Huddle’s Cafe was clean, dark, and had the requisite sad guy sitting alone at the bar with his heavy head hung over a bottle of beer. Aside from the two female bartenders, the joint was deserted. Christina and I made ourselves at home, taking up enough space along the bar for four people. I have a lot of stuff that I like to set out in front of me. Like my phone, my camera, makeup, prosthetic phelange. My jacket got slung across the stool next to me and my brick of cocaine didn’t drop out of the pocket, which is a miracle.

If I lived in Newport, I would definitely be a regular. The younger of the two bartenders was easy on the eyes (kind of stupid though), the jukebox had an amazing selection (not so amazing that it would include Xiu Xiu, though), there was a pool table in the back, and the bathroom had vanilla brown sugar hand soap.

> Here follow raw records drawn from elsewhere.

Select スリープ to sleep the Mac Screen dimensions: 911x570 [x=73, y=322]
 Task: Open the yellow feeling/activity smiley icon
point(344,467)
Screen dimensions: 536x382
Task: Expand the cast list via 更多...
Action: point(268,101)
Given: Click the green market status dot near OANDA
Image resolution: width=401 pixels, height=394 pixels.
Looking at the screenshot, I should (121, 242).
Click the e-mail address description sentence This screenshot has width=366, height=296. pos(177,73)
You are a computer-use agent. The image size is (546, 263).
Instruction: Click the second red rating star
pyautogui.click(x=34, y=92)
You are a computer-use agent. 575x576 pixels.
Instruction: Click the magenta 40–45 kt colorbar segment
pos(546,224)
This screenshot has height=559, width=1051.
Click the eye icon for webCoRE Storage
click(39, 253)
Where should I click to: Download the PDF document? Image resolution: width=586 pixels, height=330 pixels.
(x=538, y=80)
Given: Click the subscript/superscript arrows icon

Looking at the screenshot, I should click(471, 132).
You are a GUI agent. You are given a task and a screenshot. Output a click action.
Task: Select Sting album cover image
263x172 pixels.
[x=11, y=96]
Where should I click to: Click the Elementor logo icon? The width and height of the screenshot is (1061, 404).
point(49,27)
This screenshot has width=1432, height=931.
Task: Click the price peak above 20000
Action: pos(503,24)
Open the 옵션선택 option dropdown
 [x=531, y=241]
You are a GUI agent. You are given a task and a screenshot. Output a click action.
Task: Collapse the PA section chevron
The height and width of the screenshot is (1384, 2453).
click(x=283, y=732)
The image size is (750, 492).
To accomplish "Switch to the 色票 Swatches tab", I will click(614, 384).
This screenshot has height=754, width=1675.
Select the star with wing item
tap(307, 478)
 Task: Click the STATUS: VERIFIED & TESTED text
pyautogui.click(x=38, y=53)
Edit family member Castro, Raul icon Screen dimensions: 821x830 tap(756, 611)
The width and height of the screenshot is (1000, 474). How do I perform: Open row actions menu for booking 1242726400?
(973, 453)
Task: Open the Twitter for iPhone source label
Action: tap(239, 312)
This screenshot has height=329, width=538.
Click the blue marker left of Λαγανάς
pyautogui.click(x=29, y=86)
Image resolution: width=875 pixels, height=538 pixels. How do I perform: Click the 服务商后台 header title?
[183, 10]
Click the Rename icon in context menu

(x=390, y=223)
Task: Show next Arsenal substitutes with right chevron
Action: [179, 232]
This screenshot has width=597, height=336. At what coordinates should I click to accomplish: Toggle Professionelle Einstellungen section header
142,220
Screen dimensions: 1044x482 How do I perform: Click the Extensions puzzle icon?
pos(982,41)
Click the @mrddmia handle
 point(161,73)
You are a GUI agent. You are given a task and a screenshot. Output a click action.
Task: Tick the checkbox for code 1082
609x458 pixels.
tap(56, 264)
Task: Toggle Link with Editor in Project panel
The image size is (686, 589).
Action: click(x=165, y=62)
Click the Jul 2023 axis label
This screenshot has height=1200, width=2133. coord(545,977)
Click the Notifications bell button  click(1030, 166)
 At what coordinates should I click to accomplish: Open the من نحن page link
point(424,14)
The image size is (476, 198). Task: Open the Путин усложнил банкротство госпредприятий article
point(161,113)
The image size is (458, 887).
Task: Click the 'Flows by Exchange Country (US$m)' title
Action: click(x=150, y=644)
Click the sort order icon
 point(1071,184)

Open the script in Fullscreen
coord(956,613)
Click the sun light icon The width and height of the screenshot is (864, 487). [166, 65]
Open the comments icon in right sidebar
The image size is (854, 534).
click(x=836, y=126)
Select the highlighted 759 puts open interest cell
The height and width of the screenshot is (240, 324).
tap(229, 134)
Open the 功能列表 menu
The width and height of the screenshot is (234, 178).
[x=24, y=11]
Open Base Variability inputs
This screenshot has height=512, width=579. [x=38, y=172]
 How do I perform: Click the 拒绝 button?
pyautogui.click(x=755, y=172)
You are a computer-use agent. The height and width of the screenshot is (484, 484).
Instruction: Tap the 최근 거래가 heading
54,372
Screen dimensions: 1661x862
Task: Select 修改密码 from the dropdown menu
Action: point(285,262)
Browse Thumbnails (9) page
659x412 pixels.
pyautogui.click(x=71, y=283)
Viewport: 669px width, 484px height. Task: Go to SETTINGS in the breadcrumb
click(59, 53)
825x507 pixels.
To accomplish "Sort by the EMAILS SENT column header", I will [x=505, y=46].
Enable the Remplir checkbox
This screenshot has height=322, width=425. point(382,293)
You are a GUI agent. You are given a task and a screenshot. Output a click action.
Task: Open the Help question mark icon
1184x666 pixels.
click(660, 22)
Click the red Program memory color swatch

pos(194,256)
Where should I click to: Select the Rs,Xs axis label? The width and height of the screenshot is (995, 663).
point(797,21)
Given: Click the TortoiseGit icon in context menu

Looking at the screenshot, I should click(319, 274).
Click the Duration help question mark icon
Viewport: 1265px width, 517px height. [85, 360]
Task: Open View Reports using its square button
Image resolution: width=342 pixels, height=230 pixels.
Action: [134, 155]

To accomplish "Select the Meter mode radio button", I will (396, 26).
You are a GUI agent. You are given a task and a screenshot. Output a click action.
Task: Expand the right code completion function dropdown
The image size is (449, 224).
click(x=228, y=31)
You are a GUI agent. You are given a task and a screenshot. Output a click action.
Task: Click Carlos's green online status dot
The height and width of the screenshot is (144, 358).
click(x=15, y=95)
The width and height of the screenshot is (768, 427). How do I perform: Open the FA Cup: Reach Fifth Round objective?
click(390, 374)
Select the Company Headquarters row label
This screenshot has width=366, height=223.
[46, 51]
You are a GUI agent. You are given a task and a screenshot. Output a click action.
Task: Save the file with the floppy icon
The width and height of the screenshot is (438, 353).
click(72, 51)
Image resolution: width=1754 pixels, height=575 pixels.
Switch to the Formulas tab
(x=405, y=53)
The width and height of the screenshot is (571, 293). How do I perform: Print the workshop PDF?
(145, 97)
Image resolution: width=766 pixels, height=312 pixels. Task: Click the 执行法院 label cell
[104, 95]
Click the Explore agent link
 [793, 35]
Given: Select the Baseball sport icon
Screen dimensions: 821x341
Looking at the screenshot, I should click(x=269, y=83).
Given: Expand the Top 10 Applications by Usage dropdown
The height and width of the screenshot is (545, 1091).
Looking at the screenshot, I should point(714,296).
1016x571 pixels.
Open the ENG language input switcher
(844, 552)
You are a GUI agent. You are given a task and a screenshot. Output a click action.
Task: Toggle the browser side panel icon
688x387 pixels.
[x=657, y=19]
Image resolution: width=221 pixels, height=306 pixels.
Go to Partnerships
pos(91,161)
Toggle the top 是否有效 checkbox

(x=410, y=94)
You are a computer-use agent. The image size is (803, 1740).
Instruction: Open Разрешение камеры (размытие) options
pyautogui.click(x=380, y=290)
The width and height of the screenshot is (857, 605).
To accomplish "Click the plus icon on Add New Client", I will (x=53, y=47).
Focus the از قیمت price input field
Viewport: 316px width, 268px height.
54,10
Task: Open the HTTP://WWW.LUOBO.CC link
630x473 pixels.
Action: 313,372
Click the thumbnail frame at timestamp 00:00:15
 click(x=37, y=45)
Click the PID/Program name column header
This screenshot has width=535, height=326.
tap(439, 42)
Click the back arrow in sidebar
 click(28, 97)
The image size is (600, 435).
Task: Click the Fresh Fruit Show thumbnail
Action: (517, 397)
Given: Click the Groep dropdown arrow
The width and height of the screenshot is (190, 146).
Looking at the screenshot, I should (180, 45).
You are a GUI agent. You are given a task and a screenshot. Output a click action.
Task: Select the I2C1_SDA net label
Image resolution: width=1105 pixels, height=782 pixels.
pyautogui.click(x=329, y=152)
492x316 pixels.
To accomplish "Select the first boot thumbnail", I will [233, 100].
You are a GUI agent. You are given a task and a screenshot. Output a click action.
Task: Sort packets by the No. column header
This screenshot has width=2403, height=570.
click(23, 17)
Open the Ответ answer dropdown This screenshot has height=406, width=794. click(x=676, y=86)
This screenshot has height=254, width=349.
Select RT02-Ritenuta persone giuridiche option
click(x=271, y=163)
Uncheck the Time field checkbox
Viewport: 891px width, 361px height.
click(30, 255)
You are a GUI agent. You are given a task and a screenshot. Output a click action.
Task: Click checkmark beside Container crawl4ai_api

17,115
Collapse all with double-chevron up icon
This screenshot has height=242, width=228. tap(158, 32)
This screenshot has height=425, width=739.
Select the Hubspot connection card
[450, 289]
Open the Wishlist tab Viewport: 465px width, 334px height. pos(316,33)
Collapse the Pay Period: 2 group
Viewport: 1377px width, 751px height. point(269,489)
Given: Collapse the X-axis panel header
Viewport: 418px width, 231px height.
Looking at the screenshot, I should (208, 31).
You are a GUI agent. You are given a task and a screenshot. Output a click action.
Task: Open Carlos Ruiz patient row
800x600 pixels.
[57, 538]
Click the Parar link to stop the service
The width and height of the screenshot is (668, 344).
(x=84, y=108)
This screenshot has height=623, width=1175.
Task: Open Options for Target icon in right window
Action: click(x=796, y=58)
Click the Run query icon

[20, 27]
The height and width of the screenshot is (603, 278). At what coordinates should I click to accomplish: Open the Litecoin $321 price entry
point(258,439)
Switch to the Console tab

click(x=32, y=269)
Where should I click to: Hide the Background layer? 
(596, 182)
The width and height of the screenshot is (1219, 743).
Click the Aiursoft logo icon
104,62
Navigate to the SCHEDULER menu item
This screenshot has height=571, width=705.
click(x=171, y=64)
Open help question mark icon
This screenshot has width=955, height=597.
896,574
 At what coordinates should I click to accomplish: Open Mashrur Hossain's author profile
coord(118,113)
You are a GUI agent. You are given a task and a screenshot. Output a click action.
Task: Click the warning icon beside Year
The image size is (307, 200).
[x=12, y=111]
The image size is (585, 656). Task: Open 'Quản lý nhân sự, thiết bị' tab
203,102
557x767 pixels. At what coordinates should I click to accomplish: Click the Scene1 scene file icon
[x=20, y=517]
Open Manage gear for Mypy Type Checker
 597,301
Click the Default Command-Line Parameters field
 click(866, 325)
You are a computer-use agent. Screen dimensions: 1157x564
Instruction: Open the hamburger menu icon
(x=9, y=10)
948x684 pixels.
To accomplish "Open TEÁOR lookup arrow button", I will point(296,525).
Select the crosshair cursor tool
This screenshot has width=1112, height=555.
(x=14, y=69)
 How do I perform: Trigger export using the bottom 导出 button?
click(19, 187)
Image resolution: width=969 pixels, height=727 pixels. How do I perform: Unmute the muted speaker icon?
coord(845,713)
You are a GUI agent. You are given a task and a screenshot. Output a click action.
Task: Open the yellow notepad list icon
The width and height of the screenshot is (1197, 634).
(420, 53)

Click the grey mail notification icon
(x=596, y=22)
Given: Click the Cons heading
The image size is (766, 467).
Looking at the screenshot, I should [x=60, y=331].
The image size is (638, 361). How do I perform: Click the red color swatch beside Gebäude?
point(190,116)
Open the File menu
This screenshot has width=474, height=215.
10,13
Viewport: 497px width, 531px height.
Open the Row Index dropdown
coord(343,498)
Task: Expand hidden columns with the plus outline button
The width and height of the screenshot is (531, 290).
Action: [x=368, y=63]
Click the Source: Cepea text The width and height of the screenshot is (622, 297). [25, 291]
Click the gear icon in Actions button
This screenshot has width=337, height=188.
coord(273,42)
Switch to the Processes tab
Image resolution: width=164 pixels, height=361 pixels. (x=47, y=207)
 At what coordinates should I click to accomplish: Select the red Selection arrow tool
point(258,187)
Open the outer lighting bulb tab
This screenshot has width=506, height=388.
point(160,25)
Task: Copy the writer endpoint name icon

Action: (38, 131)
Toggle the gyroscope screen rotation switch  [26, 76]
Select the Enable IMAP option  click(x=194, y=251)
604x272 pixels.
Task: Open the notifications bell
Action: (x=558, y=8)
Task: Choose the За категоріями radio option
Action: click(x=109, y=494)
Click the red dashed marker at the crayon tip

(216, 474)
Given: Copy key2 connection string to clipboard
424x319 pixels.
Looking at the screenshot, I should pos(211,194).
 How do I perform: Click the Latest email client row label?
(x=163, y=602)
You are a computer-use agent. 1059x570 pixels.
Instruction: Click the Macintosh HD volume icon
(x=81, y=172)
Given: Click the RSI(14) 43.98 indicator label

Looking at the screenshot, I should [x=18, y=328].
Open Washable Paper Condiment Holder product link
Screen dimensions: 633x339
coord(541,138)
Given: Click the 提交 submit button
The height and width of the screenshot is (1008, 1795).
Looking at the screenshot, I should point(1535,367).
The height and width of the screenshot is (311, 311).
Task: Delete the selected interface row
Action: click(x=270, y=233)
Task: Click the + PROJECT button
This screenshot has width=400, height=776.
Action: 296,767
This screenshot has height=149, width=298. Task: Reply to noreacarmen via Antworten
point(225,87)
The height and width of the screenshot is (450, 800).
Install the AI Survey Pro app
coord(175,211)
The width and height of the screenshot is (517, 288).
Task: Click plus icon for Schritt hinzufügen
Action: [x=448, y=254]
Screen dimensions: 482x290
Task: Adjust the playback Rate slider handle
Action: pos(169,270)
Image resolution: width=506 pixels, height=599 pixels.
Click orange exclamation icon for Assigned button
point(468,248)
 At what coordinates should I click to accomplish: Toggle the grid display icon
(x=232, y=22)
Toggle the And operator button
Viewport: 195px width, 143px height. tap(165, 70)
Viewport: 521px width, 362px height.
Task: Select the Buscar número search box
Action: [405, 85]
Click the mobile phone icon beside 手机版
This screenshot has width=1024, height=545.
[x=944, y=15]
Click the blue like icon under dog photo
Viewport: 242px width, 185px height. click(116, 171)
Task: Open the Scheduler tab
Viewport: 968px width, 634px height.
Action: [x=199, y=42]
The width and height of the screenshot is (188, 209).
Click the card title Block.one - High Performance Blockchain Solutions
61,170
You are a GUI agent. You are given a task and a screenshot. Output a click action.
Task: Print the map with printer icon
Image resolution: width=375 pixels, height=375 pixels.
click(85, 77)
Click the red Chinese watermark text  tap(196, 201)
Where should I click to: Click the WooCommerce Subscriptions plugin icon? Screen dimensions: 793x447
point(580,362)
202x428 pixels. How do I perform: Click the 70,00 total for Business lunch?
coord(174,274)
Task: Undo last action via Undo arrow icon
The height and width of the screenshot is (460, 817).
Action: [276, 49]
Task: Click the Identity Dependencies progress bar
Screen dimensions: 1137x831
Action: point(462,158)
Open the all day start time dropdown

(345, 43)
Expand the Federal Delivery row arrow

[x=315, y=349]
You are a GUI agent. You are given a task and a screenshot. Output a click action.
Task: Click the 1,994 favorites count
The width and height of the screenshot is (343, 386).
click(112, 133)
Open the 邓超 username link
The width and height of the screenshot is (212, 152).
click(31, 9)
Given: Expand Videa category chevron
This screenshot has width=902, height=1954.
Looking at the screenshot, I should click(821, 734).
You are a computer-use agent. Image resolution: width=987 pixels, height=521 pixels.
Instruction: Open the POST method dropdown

We killed the next hour and a half knocking back amaretto sours (OK, that was just me), having jukebox wars with some stodgy middle aged man sitting on the other side of the bar, spilling drinks (OK, that was just me), pretending to care when the bartender talked shit on the owner, and talking about world issues (as long as those issues somehow involved me, I mean).

I was kind of drunk and it was getting close to eight o’clock, so Christina tipped the bartender a hundred million dollars for having a nice rack, and we split. I felt like peeing in the corner first, to stake my claim; maybe lacerate Christina’s arm and use her tawdry blood to scrawl "ERIN WUZ HIZERE" on the wall. I miss that place now.

I know, I know — you’d think I’d never been to a bar before.

Outside the bar, I ducked in between two buildings in order to take a picture of the sky, which looked especially moody and foreboding behind the a-framed roof of an American Legion building. A Mexican man walked by and asked what we were doing. I started to panic, maybe the cops were cracking down on camera-usage in alleyways, until I realized that he was smiling. I told him I was taking a picture of the sky, to which he laughingly responded, "Oh, I thought maybe there was a dead body back there!"

And we all laughed. Then I was sad that there wasn’t really a dead body, because that would have been way better than a stupid sky at twilight.